Kembali ke pokok persoalan, jika kita melihat persiapan dari Pilgubri itu sendiri, ada sesuatu yang pantas untuk dikhawatirkan. Ini dikarenakan kuatnya sinyalemen probabilitas akan semakin rendah partisipasi masyarakat untuk memberikan suaranya. Melihat dari data yang dimiliki KPU Riau, berdasarkan Data Pemilih Tetap (DPT) yang telah ditetapkan, jumlah pemilih yang terdaftar adalah sebanyak 3,219,478 pemilih –data ini masih belum final, dikarenakan belum adanya keputusan soal sengketa di lima desa yang melibatkan Kabupaten Rokan Hulu dan Kabupaten Kampar. Jumlah ini berkurang jika dibandingkan dengan data di KPUD untuk tahun 2007, dengan jumlah pemilih yang terdaftar adalah sebanyak 4,525,391 pemilih. Secara eksplisit ada selisih jumlah yang cukup signifikan dengan pemilih untuk Pilgubri 2008, dimana terdapat 1,319,542 pemilih. Apakah selisih ini di dalamnya pemilih yang tak mendapatkan lagi haknya karena beberapa sebab: meninggal dunia, pindah atau lain-lainnya,wallahualam. Terlepas dari itu semua, ini sebuah selisih jumlah yang jauh dari harapan untuk Pilgubri 2008 yakni berupa peningkatan jumlah pemilih. Terlebih apabila didasarkan pada jumlah masyarakat Riau sendiri berdasarkan data penduduk saat ini berjumlah 4,792,520 jiwa.
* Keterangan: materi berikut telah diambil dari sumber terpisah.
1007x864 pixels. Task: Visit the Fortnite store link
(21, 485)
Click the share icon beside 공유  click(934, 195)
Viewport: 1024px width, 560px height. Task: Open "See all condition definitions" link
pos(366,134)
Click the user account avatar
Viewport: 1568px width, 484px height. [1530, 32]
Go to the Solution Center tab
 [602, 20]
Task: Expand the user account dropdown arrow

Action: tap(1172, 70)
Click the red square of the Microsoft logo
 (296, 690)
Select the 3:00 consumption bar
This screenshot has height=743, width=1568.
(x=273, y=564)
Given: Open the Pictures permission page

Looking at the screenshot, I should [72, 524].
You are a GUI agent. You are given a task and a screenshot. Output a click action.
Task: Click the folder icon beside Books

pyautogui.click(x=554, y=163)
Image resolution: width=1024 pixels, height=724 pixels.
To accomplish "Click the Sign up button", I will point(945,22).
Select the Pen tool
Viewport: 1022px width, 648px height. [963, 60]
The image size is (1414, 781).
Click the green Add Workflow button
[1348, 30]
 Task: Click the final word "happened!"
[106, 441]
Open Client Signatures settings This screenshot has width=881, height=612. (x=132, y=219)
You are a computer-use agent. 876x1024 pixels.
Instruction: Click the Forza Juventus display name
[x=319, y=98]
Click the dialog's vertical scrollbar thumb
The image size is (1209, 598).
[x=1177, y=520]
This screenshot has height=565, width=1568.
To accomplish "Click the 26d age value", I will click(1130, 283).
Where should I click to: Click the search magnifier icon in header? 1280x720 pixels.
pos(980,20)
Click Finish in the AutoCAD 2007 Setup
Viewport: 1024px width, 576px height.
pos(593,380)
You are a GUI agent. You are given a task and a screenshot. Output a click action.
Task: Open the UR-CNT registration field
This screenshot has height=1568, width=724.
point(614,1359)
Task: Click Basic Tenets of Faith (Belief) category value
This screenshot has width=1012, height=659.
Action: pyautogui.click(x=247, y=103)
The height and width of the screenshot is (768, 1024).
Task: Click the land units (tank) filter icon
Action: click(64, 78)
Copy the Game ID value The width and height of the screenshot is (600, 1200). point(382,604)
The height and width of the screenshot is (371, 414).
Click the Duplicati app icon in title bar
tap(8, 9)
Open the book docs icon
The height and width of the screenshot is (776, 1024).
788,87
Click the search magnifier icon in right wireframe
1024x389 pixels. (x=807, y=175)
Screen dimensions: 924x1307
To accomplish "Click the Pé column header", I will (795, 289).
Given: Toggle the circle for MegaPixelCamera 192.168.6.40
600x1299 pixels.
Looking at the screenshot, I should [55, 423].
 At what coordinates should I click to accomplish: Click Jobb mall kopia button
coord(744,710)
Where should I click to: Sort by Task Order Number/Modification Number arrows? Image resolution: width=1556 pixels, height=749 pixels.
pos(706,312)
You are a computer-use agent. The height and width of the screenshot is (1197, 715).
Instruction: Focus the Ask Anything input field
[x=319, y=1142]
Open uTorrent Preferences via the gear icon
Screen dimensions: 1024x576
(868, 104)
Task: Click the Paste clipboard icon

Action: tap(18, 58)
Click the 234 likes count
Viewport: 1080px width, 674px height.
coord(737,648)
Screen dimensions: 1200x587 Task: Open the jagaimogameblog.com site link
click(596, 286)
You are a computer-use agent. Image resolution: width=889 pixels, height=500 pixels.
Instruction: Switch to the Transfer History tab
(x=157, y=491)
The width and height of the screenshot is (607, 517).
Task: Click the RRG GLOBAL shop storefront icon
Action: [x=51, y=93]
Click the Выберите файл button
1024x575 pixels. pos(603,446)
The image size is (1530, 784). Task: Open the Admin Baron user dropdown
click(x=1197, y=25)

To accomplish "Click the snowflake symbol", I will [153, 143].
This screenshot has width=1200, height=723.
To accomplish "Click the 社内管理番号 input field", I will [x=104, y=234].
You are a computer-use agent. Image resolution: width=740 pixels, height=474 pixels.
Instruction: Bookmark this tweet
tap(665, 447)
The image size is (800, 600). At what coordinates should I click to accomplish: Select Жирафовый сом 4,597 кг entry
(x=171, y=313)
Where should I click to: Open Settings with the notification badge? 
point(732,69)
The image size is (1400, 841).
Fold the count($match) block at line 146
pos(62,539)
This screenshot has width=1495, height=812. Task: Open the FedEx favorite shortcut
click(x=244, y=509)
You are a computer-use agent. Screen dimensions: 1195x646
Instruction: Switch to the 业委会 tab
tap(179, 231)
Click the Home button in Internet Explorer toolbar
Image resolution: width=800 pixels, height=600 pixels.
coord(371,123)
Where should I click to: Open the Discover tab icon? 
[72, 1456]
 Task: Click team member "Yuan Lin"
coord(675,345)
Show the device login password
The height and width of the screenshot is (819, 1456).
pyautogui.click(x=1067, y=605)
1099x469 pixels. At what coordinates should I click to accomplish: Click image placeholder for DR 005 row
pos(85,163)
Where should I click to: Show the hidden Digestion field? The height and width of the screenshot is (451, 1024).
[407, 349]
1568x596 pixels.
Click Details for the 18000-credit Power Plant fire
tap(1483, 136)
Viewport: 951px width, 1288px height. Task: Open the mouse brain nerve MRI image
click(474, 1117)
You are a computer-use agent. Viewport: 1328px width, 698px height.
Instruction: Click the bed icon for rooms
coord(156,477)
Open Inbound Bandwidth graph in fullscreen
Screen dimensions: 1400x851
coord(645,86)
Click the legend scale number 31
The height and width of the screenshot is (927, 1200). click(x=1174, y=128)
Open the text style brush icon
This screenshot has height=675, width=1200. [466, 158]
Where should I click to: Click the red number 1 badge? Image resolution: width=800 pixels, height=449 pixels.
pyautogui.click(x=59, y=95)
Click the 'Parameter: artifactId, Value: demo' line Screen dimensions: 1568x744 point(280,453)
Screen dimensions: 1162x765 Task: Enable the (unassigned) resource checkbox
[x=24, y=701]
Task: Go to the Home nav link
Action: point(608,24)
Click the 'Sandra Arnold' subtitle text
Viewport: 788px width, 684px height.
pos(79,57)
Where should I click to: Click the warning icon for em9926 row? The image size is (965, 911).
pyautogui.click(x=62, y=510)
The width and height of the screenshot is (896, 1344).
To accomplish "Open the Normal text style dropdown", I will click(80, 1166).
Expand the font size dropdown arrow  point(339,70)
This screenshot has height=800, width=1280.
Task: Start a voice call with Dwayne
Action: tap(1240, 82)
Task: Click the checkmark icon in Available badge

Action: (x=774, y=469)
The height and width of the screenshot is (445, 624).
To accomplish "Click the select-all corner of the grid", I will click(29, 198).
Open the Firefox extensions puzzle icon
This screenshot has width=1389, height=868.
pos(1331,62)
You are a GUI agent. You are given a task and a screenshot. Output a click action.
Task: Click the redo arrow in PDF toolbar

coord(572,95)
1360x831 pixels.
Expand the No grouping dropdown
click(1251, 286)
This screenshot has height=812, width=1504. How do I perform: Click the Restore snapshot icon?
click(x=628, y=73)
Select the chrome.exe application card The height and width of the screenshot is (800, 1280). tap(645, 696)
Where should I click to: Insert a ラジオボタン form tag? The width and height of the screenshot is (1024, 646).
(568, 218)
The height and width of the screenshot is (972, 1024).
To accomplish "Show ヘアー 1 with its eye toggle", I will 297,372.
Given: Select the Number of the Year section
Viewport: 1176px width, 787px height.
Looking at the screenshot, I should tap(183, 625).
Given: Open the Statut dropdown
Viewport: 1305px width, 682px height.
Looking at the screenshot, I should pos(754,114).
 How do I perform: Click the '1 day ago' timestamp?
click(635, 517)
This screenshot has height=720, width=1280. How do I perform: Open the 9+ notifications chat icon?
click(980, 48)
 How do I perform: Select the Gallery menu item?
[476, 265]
Rendahnya tingkat partisipasi masyarakat dalam memilih di Pilgubri nantinya, secara langsung akan mempengaruhi dukungan terhadap pemimpin Riau ke depannya. Adapun yang berpotensi untuk dipersalahkan ketika partisipasi tersebut rendah, tentu saja perangkat-perangkat baik dalam penyelenggaran Pilgubri itu sendiri maupun yang turut serta. Seyogyanya, setiap pribadi masyarakat yang sudah memenuhi kriteria untuk memilih memperoleh haknya sebagaimana mestinya. Namun keseringan yang terjadi sekarang, akses untuk memperoleh itu cenderung dihalang-halangi dengan berbagai dalih administratif yang tampak dibuat-buat oleh pihak-pihak terkait. Bahkan salah satu kasus, di daerah penulis menetap, pernah salah seorang ketua RT tidak memberikan kartu pemilih dengan alasan yang tak masuk akal. Padahal, secara administratif dan kriteria sudah dipenuhi semua.

Politisasi Suara Rakyat

Hal yang tak termaafkan lainnya yang kerap kali mewarnai proses demokrasi, adalah politisasi suara rakyat. Tak terkecuali dalam penyelenggaraan Pilgubri kali ini. Salah satu contoh terdekat dan riil adalah pada kasus sengketa di 5 desa (Desa Intan Jaya, Muara Intan, Rimba Makmur, Rimba Jaya dan Tanah Datar) yang melibatkan dua kabupaten yang saling berbatasan yakni Rohul dan Kampar yang hingga saat ini masih konfrontasi. Lebih dari persoalan laten, yakni perbatasan –sebagaimana yang ramai dipeributkan- sengketa di 5 desa mempunyai vested interest lain. Malah gamblang, bahwa sengketa ini lebih pada sengketa antara elit Pemerintah daerah daripada masyarakatnya. Buktinya, dari hasil laporan tim bentukan KPU Riau yang diterjunkan untuk meneliti secara langsung di 5 desa pada 11-16 Juli 2008, diperoleh temuan bahwasanya sebagian besar masyarakat tak mempersoalkan kabupaten mana yang akan ditunjuk.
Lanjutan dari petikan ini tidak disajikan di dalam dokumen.